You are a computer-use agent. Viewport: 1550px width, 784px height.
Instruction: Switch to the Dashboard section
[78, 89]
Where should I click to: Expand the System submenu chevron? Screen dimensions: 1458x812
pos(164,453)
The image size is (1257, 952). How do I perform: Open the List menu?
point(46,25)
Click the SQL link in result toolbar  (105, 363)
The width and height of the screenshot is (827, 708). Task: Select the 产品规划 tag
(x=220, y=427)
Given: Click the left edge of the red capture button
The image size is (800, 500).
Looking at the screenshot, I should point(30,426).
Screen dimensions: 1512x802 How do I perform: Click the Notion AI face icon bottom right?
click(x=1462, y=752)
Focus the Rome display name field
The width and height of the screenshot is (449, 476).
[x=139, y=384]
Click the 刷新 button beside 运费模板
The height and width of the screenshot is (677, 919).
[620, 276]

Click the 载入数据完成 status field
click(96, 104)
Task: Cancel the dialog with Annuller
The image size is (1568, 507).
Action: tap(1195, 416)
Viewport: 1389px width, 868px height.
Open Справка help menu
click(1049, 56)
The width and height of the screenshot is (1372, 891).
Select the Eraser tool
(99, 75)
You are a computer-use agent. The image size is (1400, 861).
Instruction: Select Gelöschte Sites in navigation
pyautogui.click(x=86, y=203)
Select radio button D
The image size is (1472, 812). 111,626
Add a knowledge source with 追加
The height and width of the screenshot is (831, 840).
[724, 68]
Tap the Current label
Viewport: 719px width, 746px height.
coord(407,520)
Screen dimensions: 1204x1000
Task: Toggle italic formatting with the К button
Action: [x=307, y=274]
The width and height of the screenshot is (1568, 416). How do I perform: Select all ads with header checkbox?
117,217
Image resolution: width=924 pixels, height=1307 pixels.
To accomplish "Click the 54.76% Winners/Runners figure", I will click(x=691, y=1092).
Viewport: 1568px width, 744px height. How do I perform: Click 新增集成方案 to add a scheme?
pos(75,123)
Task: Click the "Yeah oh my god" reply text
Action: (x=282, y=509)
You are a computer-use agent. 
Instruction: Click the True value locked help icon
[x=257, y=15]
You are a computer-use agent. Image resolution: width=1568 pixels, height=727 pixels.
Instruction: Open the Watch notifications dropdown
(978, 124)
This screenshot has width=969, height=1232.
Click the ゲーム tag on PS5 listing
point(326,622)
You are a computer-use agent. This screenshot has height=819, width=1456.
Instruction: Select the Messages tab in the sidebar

= = = = = = =

■ **Task description**:
Please copy the records above verbatim, from the line containing "Task: Cancel the dialog with Annuller" through the end of the records.

■ **Response below**:
Task: Cancel the dialog with Annuller
The image size is (1568, 507).
Action: tap(1195, 416)
Viewport: 1389px width, 868px height.
Open Справка help menu
click(1049, 56)
The width and height of the screenshot is (1372, 891).
Select the Eraser tool
(99, 75)
You are a computer-use agent. The image size is (1400, 861).
Instruction: Select Gelöschte Sites in navigation
pyautogui.click(x=86, y=203)
Select radio button D
The image size is (1472, 812). 111,626
Add a knowledge source with 追加
The height and width of the screenshot is (831, 840).
[724, 68]
Tap the Current label
Viewport: 719px width, 746px height.
coord(407,520)
Screen dimensions: 1204x1000
Task: Toggle italic formatting with the К button
Action: [x=307, y=274]
The width and height of the screenshot is (1568, 416). How do I perform: Select all ads with header checkbox?
117,217
Image resolution: width=924 pixels, height=1307 pixels.
To accomplish "Click the 54.76% Winners/Runners figure", I will click(x=691, y=1092).
Viewport: 1568px width, 744px height. How do I perform: Click 新增集成方案 to add a scheme?
pos(75,123)
Task: Click the "Yeah oh my god" reply text
Action: (x=282, y=509)
You are a computer-use agent. 
Instruction: Click the True value locked help icon
[x=257, y=15]
You are a computer-use agent. Image resolution: width=1568 pixels, height=727 pixels.
Instruction: Open the Watch notifications dropdown
(978, 124)
This screenshot has width=969, height=1232.
Click the ゲーム tag on PS5 listing
point(326,622)
You are a computer-use agent. This screenshot has height=819, width=1456.
Instruction: Select the Messages tab in the sidebar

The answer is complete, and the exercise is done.